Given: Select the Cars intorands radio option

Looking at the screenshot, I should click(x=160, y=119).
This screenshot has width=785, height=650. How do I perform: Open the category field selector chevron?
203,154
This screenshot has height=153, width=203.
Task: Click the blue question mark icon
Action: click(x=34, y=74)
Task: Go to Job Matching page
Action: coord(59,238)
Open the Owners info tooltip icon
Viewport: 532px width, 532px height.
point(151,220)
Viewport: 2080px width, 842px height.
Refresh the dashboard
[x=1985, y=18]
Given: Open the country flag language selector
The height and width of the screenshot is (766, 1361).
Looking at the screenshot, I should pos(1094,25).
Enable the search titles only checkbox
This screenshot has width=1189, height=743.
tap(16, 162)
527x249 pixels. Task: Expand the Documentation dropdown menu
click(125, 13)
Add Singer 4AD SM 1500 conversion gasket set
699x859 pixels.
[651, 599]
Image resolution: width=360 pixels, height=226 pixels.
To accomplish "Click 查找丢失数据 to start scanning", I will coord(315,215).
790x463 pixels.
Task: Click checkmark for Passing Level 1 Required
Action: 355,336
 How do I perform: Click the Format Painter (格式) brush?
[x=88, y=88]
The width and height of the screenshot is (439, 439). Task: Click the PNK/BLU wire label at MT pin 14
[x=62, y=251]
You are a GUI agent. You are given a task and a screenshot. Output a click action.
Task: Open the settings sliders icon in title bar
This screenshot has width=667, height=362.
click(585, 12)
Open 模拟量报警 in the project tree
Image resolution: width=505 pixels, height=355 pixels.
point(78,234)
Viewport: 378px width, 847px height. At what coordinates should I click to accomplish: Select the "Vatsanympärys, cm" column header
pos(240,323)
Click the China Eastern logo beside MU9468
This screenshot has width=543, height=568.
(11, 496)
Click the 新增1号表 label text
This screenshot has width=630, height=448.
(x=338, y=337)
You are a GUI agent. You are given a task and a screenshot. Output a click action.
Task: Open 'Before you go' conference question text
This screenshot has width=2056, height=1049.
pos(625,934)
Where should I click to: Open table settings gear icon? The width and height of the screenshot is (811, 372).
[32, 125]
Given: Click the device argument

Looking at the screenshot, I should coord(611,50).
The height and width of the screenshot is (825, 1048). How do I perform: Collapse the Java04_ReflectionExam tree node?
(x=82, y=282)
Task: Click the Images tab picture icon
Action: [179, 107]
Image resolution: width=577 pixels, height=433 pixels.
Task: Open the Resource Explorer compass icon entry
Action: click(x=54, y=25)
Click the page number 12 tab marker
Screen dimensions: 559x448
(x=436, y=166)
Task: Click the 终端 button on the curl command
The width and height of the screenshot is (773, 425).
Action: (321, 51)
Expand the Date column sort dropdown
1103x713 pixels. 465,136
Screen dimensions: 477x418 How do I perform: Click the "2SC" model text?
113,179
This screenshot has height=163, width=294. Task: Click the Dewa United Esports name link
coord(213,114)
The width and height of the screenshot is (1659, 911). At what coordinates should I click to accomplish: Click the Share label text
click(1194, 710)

Short exercise: Reproduce, unchanged, the lines of the listing above from the line containing "The height and width of the screenshot is (825, 1048)." through the listing's last line, including both.

Full response:
The height and width of the screenshot is (825, 1048). How do I perform: Collapse the Java04_ReflectionExam tree node?
(x=82, y=282)
Task: Click the Images tab picture icon
Action: [179, 107]
Image resolution: width=577 pixels, height=433 pixels.
Task: Open the Resource Explorer compass icon entry
Action: click(x=54, y=25)
Click the page number 12 tab marker
Screen dimensions: 559x448
(x=436, y=166)
Task: Click the 终端 button on the curl command
The width and height of the screenshot is (773, 425).
Action: (321, 51)
Expand the Date column sort dropdown
1103x713 pixels. 465,136
Screen dimensions: 477x418 How do I perform: Click the "2SC" model text?
113,179
This screenshot has height=163, width=294. Task: Click the Dewa United Esports name link
coord(213,114)
The width and height of the screenshot is (1659, 911). At what coordinates should I click to accomplish: Click the Share label text
click(1194, 710)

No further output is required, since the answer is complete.